I grew up in Chambersburg and the surrounding area. I now live in DC and am
trying to get my parents to move _out_ of Chambersburg. It may be cheap to
live there, but there are other cheap places that aren't as awful. There is a
certain culture of two-faced, get-rich-quick scheming there. Every redneck and
his brother is trying to work an angle, trying to convince everyone they know
the score, they did the leg work, you should invest, when all they really did
was watch something on Discovery one night. This entire story is just not
terribly surprising.

See, the problem with the Amish isolating themselves so much is that it makes
them incredibly naive about the rest of us that they call "The English". They
think we're all awful people, that we praise Satan with our morning cereal.
You do anything that clearly demonstrates that as false, like... I don't
know... letting them see you be a normal person for more than 15 minutes, and
it breaks their brains. They don't know how to deal with it. So Moffitt
handing out free fruit probably short circuited everything they knew about
"The English" and they just lapped up his bullshit with a deer-in-the-
headlights-look. But if they weren't so cut off from their surrounding
community, they would have never paid attention to the guy.

********

=== Objectives ===
1. In the Chambersburg comment, write down the passage between "See, the problem" and "our morning cereal.", inclusive.
2. According to the Chambersburg comment, what do the Amish call everyone outside their community?
3. How would you say this sentence from the Chambersburg comment in Spanish: "It may be cheap to live there, but there are other cheap places that aren't as awful."

=== Data section ===
********

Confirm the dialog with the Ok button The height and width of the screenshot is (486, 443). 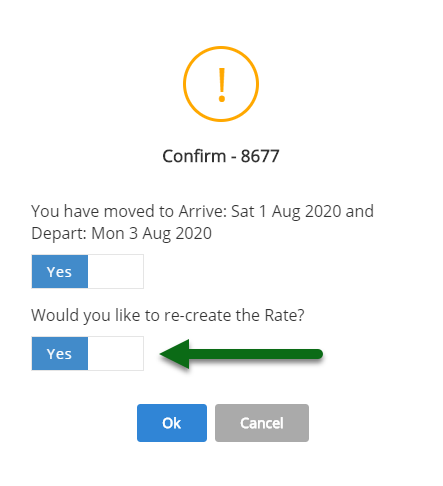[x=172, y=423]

********

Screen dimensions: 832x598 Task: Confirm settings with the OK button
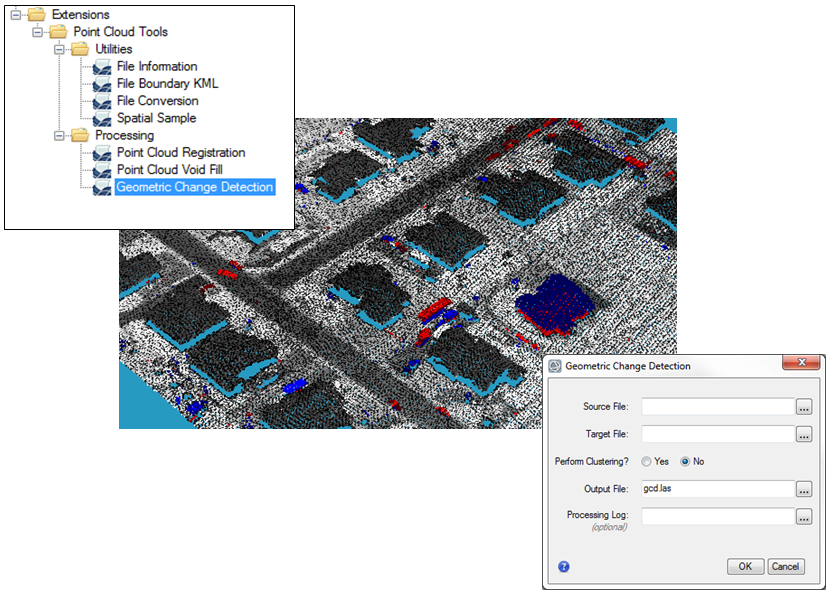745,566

********

=== The replies ===
1.
See, the problem with the Amish isolating themselves so much is that it makes
them incredibly naive about the rest of us that they call "The English". They
think we're all awful people, that we praise Satan with our morning cereal.

2. "The English"

3. Puede que sea barato vivir allí, pero hay otros lugares baratos que no son tan horribles.